Abstract

To test for any long-term effects on the death rates of domestic assault suspects due to arresting them versus warning them at the scene. The Milwaukee Domestic Violence Experiment (MilDVE) employed a randomized experimental design with over 98 % treatment as assigned. In 1987–88, 1,200 cases with 1,128 suspects were randomly assigned to arrest or a warning in a 2:1 ratio. Arrested suspects were generally handcuffed and taken to a police station for about 3 to 12 h. Warned suspects were left at liberty at the scene after police read aloud a scripted statement. Death records were obtained in 2012–13 from the Wisconsin Office of Vital Statistics and the Social Security Death Index, with the support of the Milwaukee Police Department. In the first presenting case in which the 1,128 were identified as suspects, they were randomly assigned to arrest in 756 cases and to a warning in 372. No clear difference in death rates from all causes combined (d = 0.04) was ever evident between the groups, or for five of the six specific categories of cause of death.

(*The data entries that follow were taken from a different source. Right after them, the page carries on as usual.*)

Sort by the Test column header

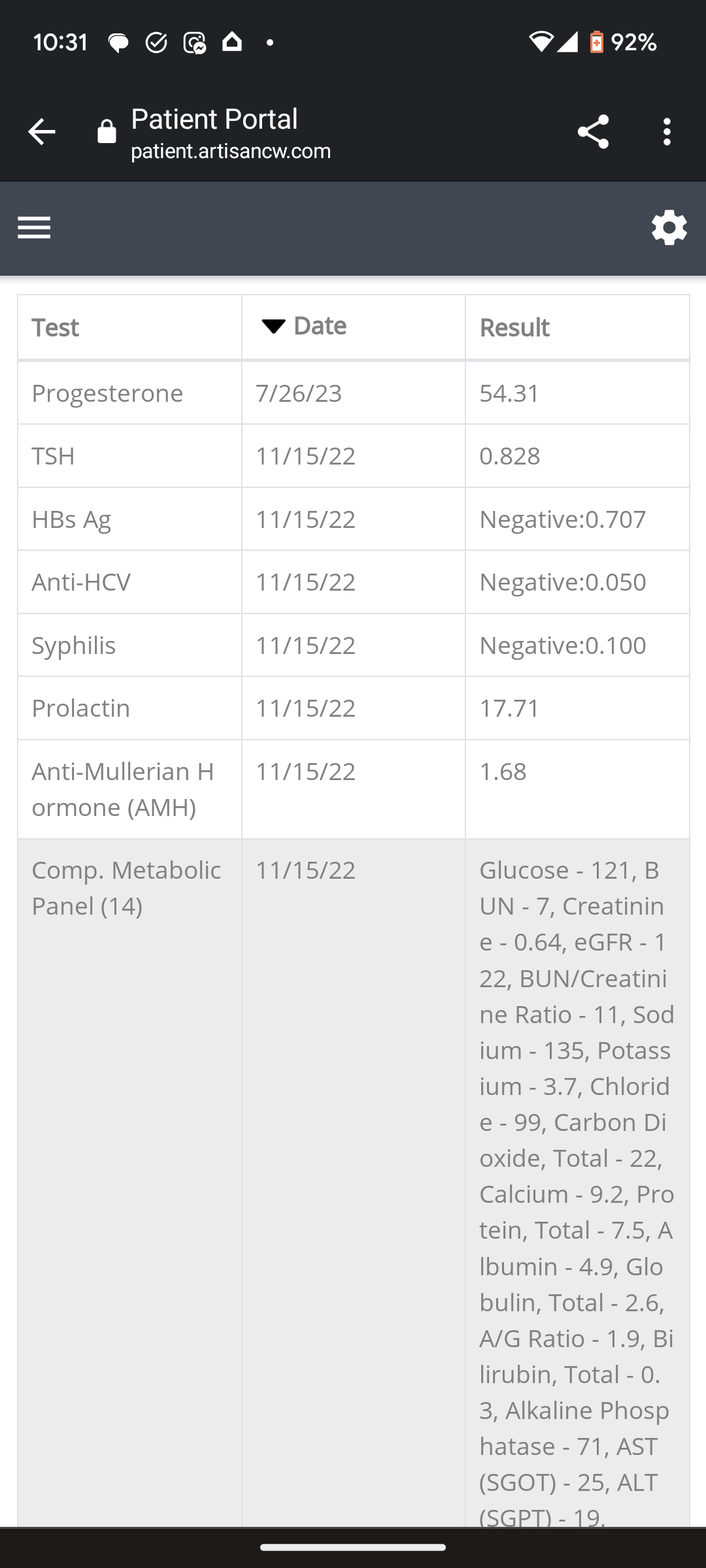pos(56,327)
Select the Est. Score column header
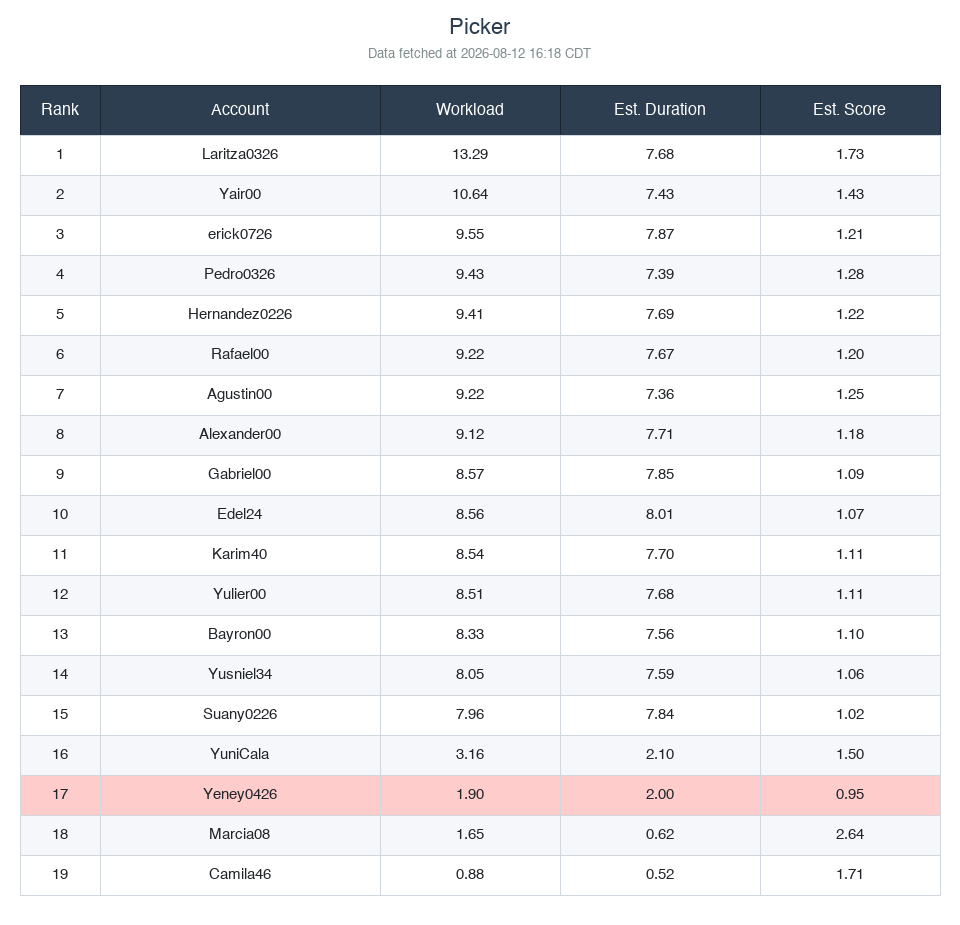 click(x=850, y=110)
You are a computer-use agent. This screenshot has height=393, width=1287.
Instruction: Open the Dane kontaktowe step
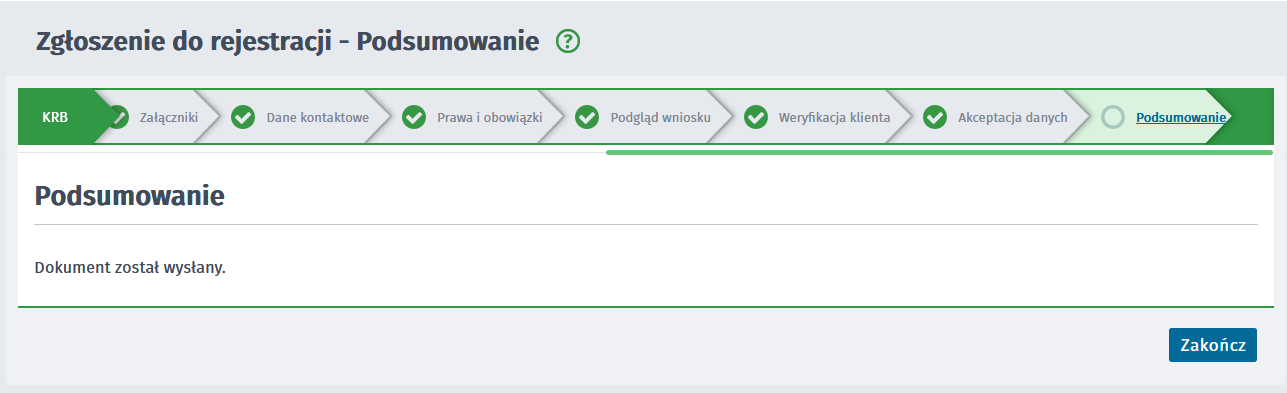pos(318,117)
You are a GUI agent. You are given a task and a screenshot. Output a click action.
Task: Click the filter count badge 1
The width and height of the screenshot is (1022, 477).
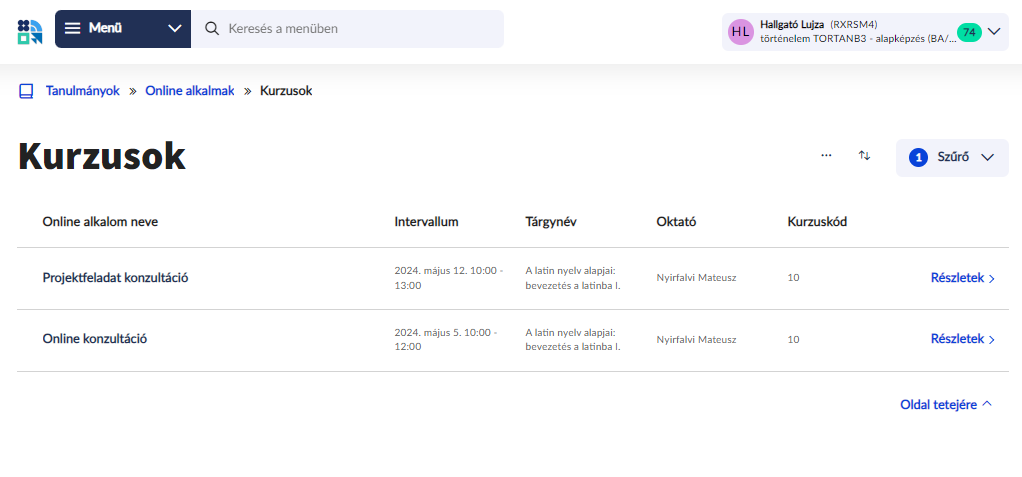[918, 157]
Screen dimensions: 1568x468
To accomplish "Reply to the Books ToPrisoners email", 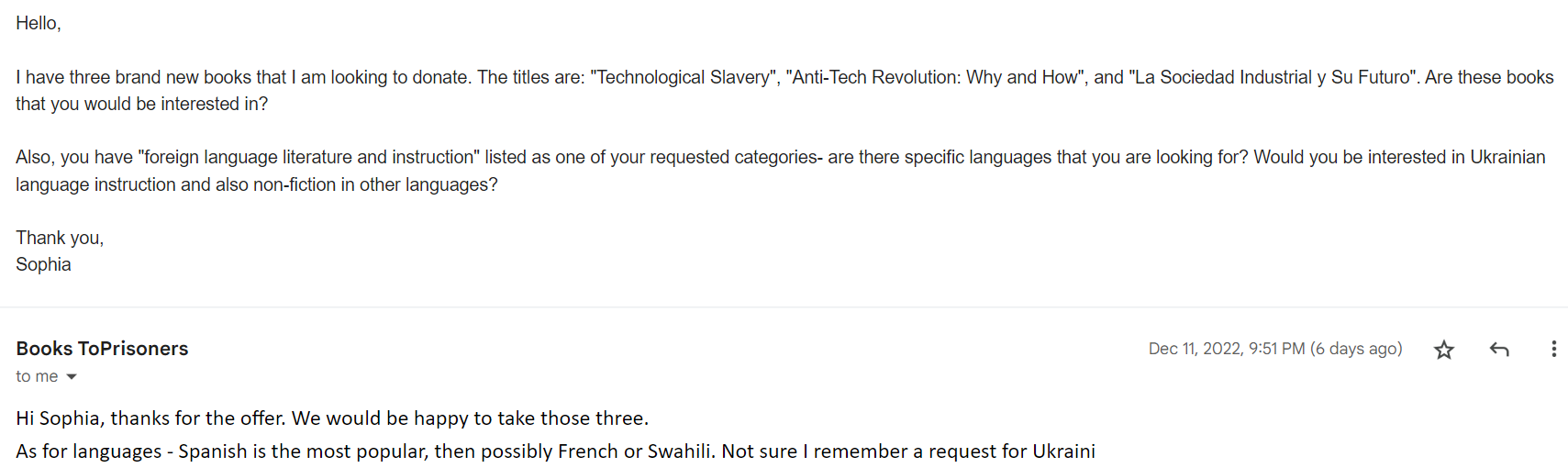I will (x=1499, y=350).
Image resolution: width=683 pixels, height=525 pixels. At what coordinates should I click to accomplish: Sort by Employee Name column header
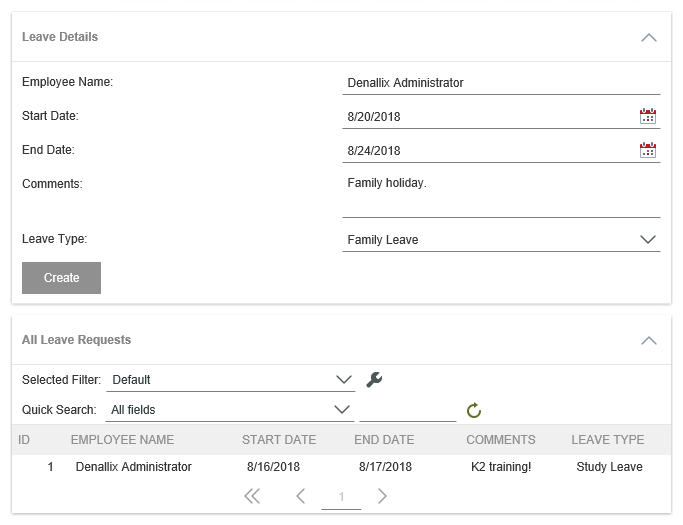point(122,440)
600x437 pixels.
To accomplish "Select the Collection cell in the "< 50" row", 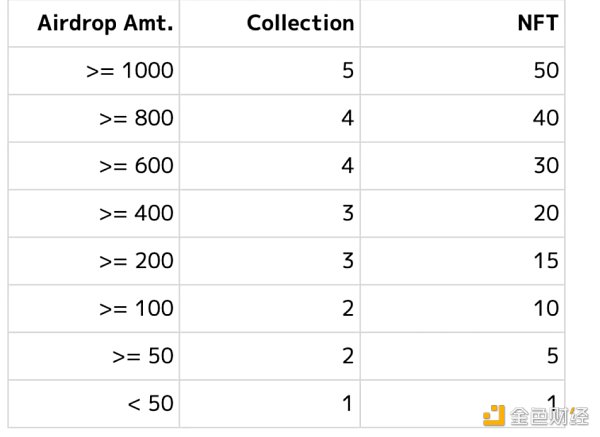I will [346, 403].
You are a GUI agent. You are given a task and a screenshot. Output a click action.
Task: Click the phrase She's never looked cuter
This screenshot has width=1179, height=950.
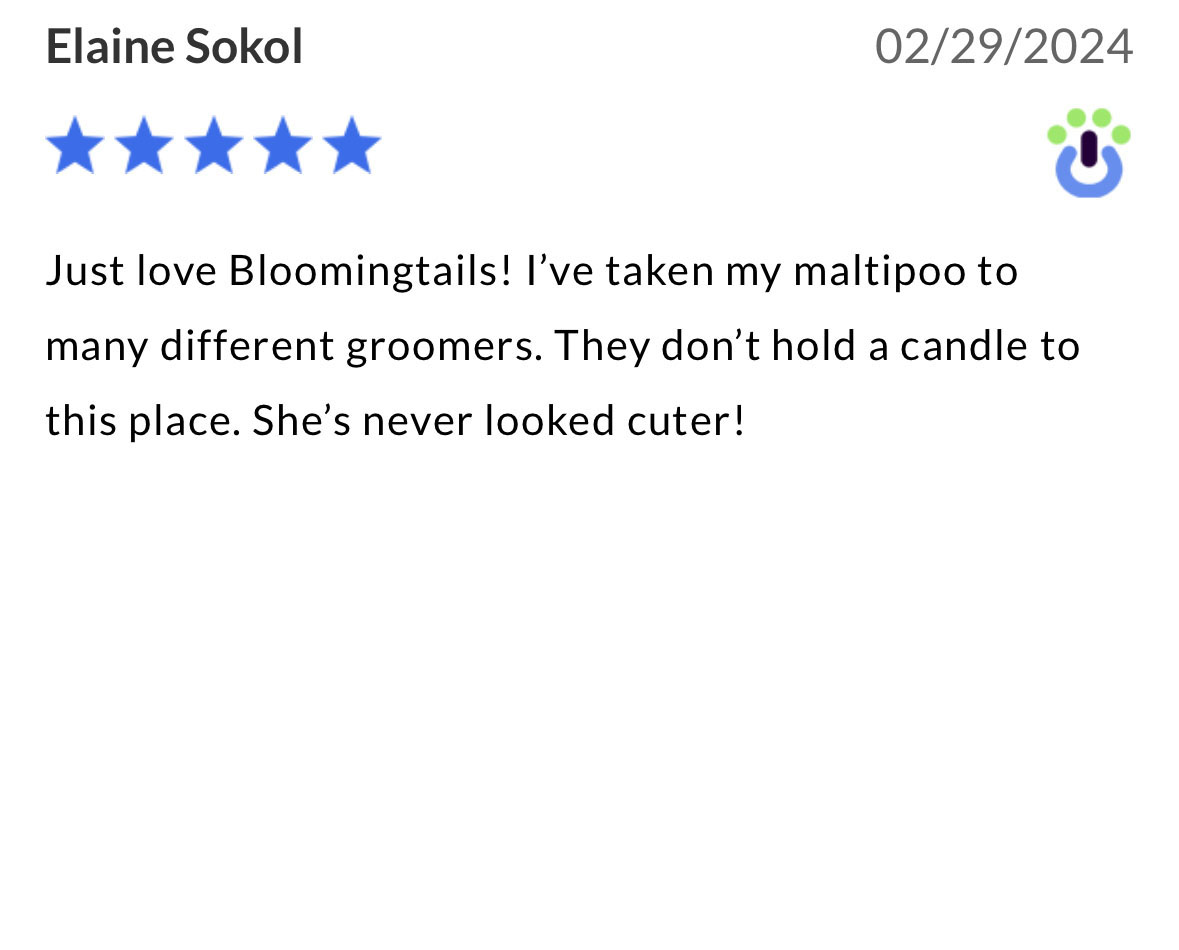[x=499, y=421]
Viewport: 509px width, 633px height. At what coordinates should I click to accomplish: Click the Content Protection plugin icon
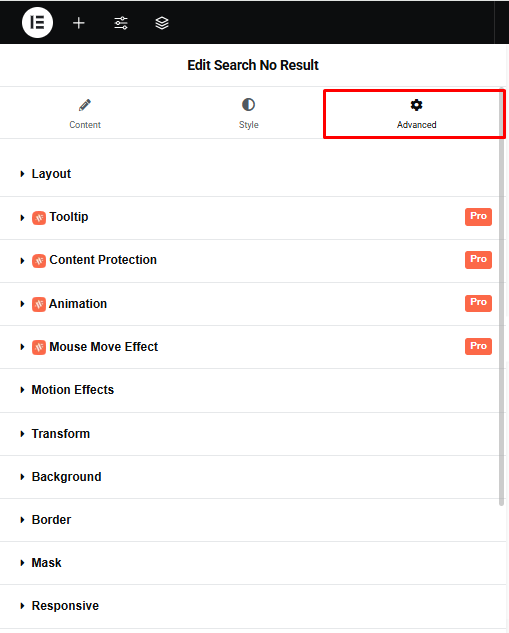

However, a clear difference in homicide victimizations of the suspects emerged between those arrested and those warned. At 23 years after enrolment, suspects assigned to arrest were almost three times more likely to have died of homicide (at 2.25 % of suspects) than suspects assigned to a warning (at 0.81 %), a small to moderate effect size (d = 0.39) with marginal significance (two-tailed p = 0.096; relative risk ratio = 2.79:1; 90 % CI = 1.0007 to 7.7696). Cox regressions controlling for suspects’ stakes in conformity (employment and marriage) show that homicide victimization for arrested suspects is three times that of warned suspects (p = 0.07), although no interactions are yet significant. Logistic regression with more covariates increases arrest effects on homicide to 3.2 times more than warnings (p = 0.06). Suspects randomly assigned to arrest died from homicide at a consistently higher rate than controls over a two-decade period, but the difference was not statistically discernible until the 22nd year after assignment. Long-term follow-up of randomized experiments is essential for detecting mortality differences that substantially affect cost–benefit analyses of criminal justice practices.